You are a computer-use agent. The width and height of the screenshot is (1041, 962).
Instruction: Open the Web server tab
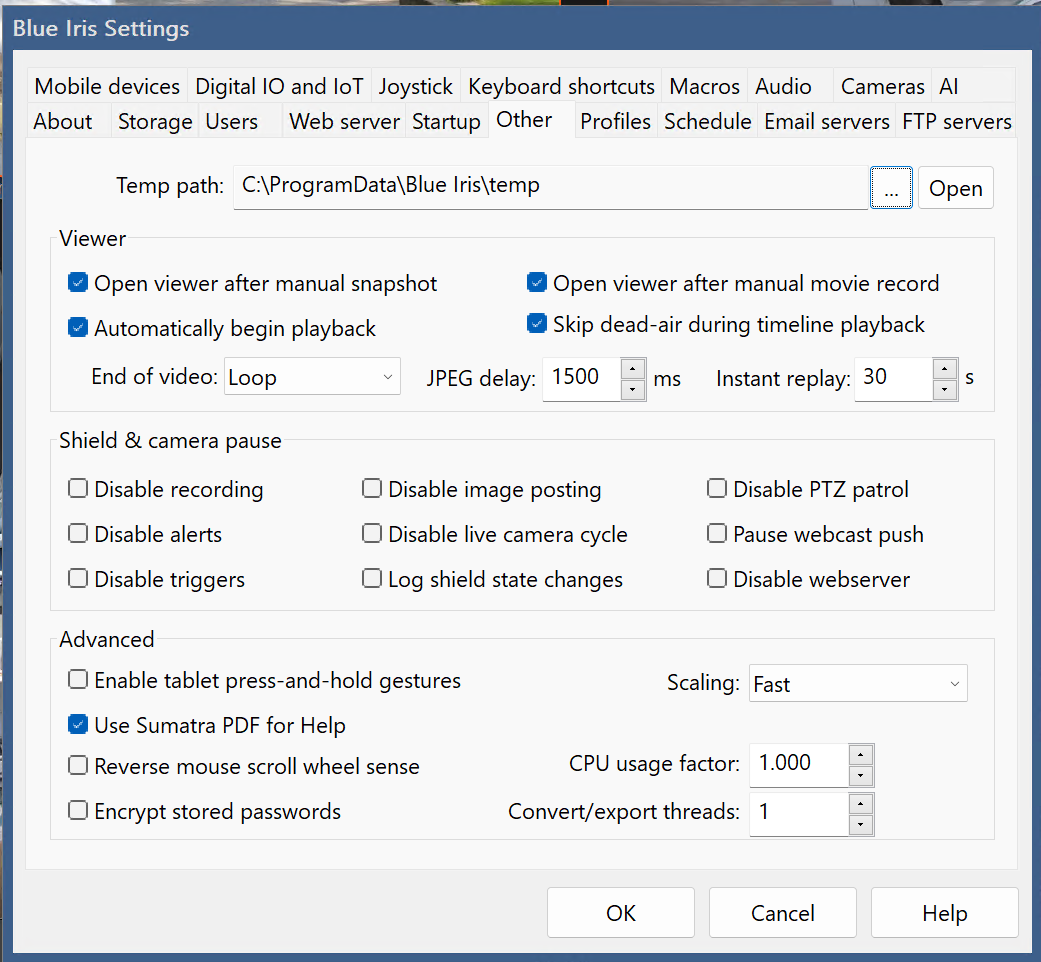[344, 121]
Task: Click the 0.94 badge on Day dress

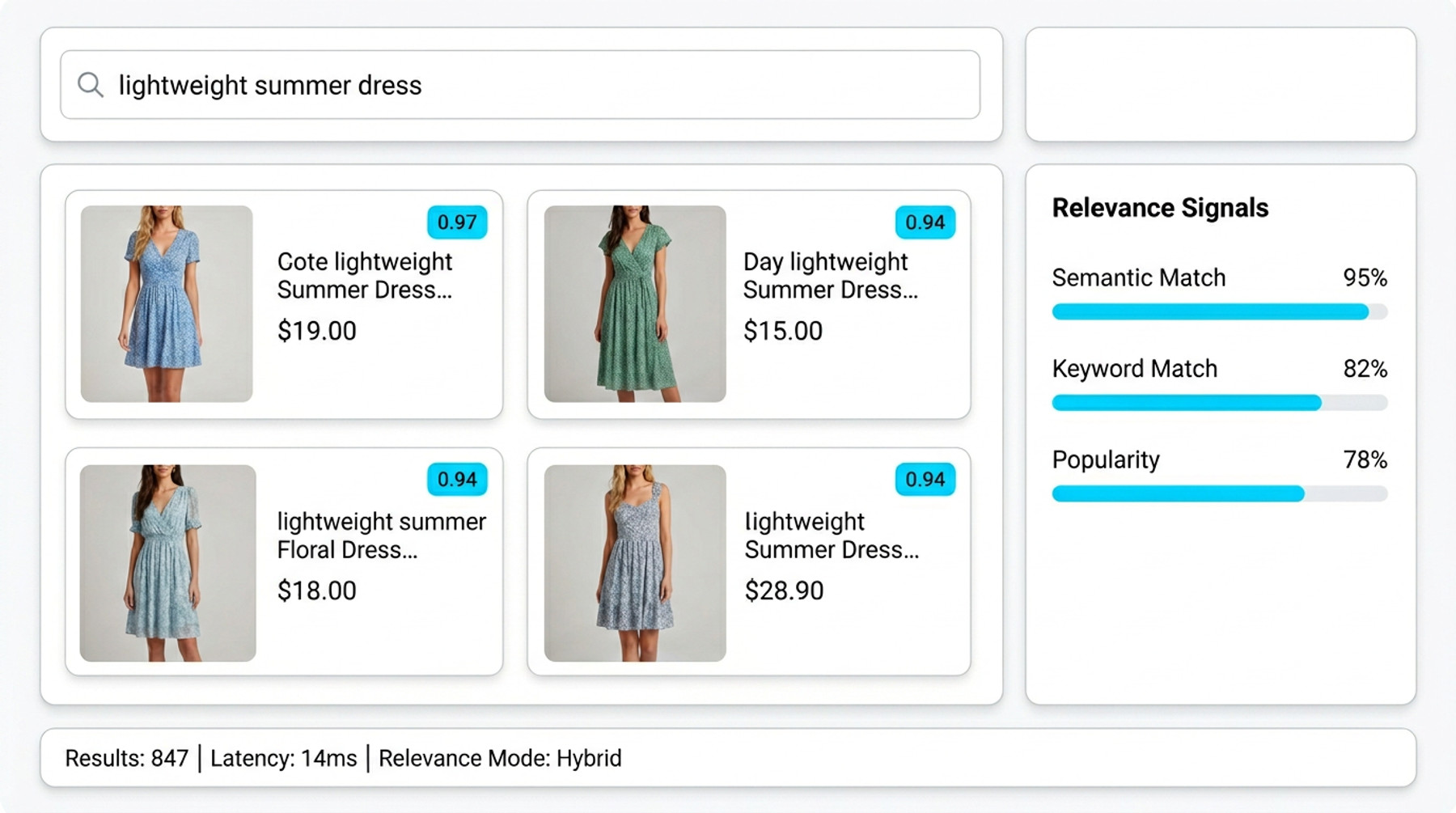Action: pyautogui.click(x=925, y=222)
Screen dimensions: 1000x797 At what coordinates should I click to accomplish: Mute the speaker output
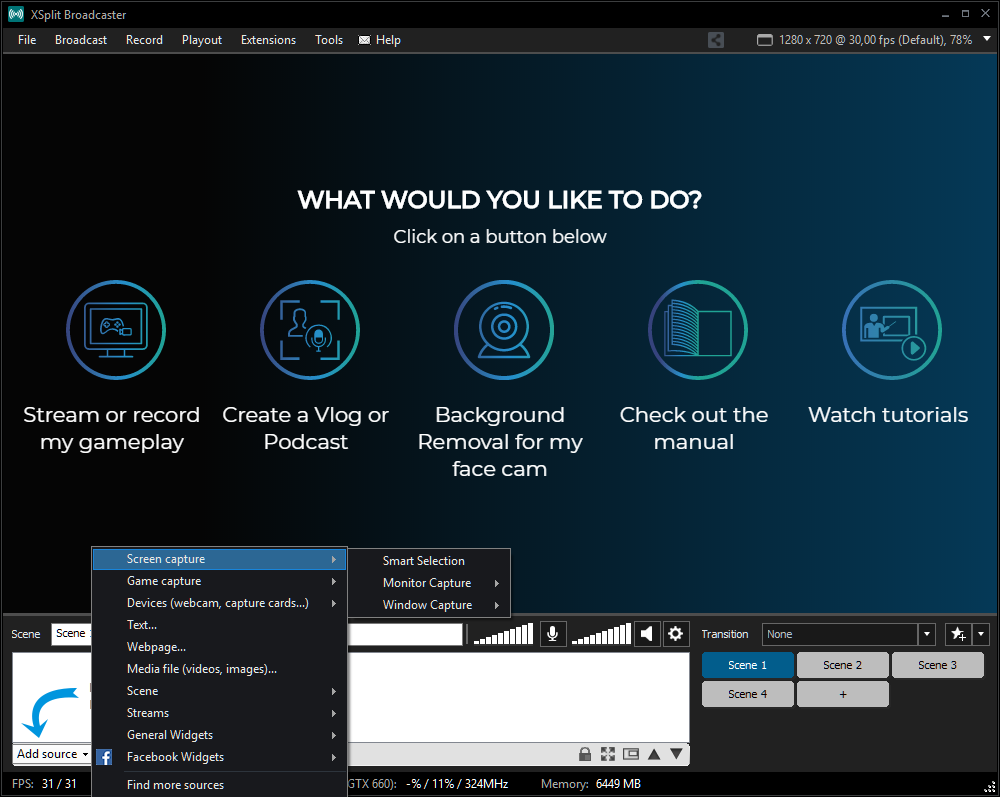(x=647, y=634)
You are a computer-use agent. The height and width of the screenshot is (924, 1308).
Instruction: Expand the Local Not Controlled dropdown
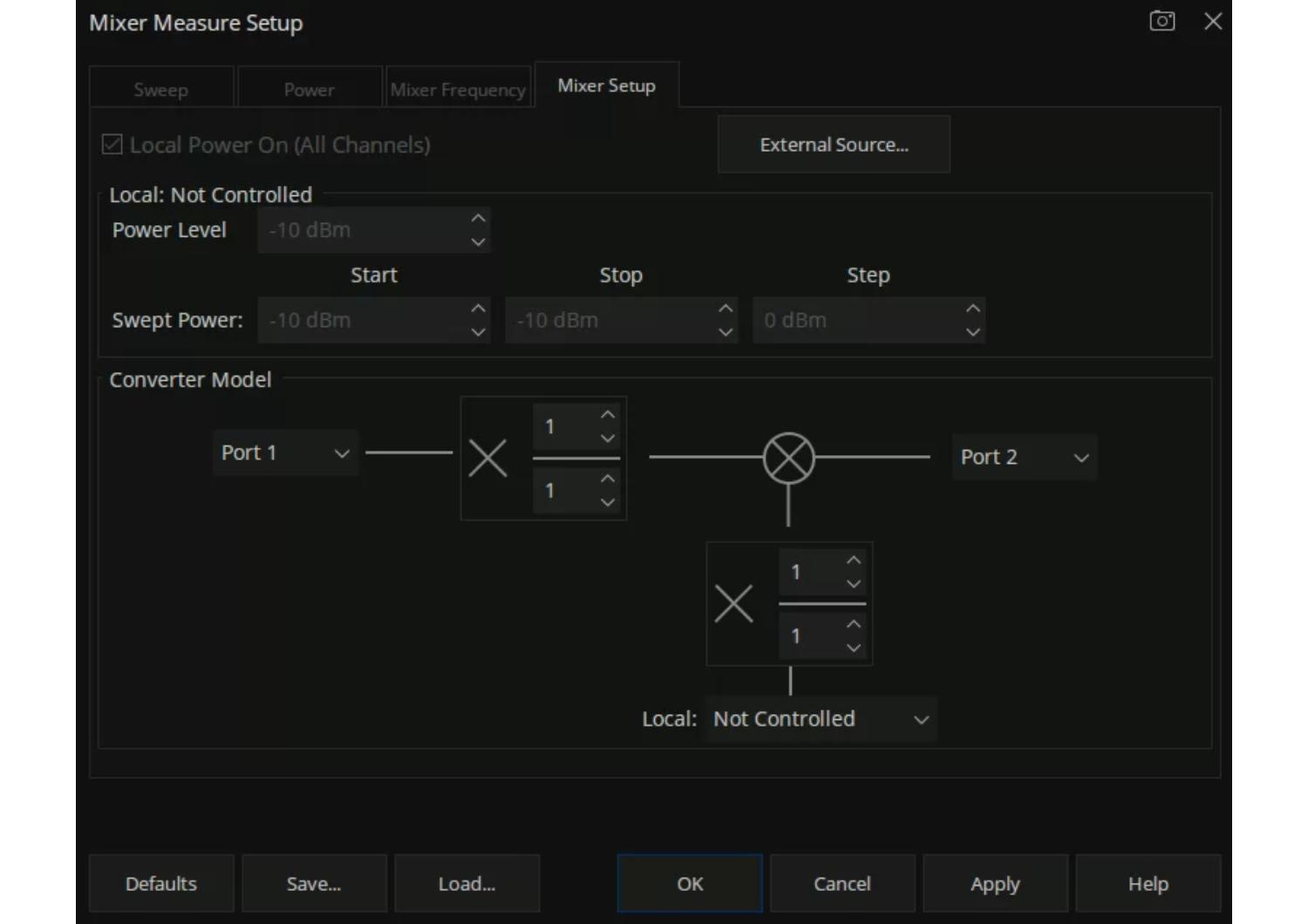click(821, 719)

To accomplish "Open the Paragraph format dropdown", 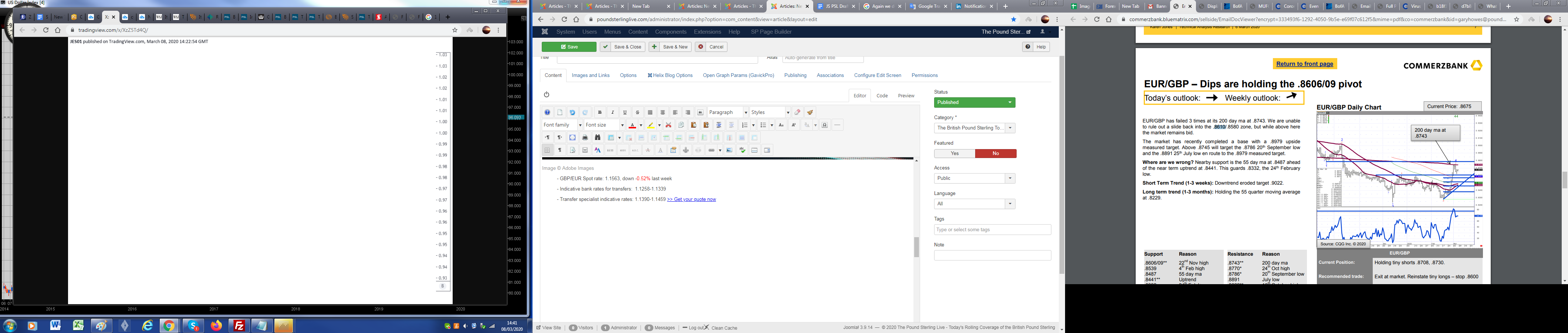I will click(x=727, y=112).
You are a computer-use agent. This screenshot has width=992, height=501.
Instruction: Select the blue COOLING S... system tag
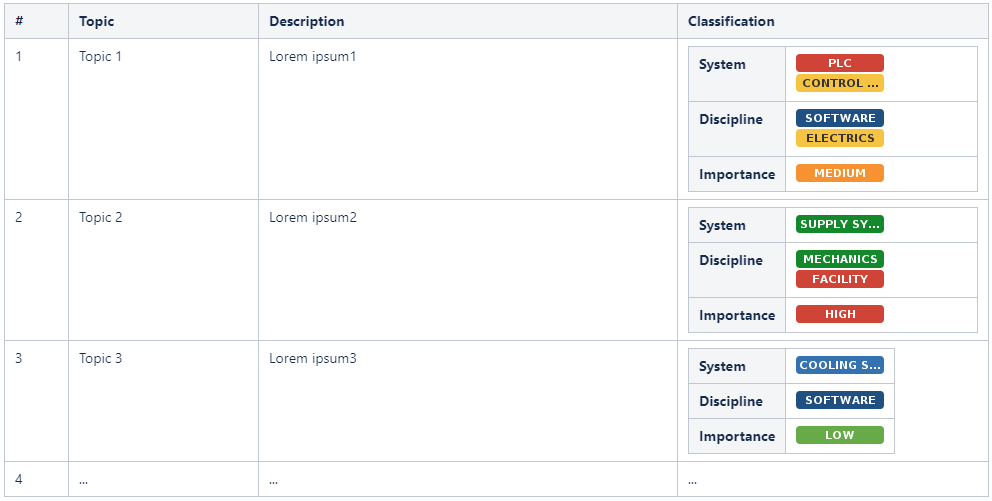839,365
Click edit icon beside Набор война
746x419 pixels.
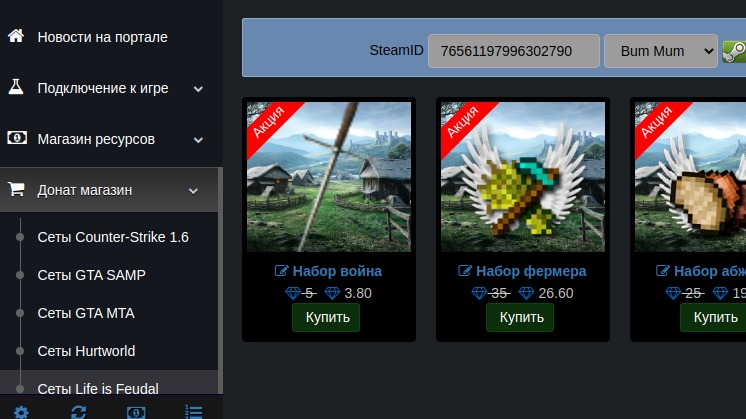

=-=-=

### Your instructions
Which lines of the data above contain "height"? Copy each one.

### The answer
You are a computer-use agent. The width and height of the screenshot is (1041, 962).
You are a computer-use agent. The height and width of the screenshot is (924, 1308).
You are a computer-use agent. This screenshot has width=992, height=501.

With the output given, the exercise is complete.